Work instruction: Copy all lines holding the word "with" from the entries.

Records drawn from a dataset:
= = = =

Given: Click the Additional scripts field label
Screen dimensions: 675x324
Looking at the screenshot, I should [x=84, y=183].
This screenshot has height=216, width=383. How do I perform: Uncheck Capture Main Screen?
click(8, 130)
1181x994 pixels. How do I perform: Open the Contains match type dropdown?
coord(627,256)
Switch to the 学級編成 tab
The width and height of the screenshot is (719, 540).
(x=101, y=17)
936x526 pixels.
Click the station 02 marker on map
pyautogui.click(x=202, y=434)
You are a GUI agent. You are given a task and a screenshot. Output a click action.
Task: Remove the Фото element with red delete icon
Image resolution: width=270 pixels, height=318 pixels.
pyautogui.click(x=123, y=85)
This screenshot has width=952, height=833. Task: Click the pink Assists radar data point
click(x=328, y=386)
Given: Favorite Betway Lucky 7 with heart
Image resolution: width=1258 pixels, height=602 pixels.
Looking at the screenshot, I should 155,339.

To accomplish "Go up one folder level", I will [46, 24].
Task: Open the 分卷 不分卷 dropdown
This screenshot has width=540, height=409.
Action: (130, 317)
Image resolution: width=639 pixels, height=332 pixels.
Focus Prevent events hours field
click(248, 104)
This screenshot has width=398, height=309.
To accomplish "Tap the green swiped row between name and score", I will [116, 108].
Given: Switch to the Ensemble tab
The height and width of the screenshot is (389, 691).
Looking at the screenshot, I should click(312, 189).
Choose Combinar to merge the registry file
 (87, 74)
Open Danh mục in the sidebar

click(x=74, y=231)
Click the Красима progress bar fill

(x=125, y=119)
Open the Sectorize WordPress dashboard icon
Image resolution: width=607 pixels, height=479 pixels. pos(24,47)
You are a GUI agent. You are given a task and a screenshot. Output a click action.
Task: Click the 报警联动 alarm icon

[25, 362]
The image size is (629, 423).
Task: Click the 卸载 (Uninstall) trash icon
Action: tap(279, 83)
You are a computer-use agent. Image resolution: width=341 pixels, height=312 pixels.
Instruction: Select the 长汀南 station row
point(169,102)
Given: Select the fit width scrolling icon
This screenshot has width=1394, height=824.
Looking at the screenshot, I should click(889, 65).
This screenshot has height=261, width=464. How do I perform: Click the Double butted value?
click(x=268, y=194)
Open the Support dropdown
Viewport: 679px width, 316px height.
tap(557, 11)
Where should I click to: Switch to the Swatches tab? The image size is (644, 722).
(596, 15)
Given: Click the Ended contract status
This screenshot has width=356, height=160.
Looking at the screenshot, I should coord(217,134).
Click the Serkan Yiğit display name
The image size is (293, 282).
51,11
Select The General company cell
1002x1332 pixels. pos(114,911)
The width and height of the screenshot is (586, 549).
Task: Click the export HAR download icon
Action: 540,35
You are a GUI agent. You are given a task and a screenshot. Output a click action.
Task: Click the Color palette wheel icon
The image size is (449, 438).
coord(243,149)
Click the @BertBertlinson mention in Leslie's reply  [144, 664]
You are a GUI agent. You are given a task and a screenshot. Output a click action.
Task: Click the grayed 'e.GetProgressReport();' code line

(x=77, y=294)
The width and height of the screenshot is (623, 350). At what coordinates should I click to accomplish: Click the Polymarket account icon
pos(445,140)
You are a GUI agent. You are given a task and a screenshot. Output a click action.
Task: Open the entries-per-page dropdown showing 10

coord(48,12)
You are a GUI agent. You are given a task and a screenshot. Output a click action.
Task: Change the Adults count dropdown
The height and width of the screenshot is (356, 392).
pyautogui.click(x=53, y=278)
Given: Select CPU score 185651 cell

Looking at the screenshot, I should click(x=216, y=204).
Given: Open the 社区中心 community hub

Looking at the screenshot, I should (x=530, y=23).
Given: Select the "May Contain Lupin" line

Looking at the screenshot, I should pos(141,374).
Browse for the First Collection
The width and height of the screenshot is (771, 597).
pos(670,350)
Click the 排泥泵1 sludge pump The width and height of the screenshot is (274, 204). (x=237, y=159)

= = = =

Exercise result:
Task: Remove the Фото element with red delete icon
Given: Favorite Betway Lucky 7 with heart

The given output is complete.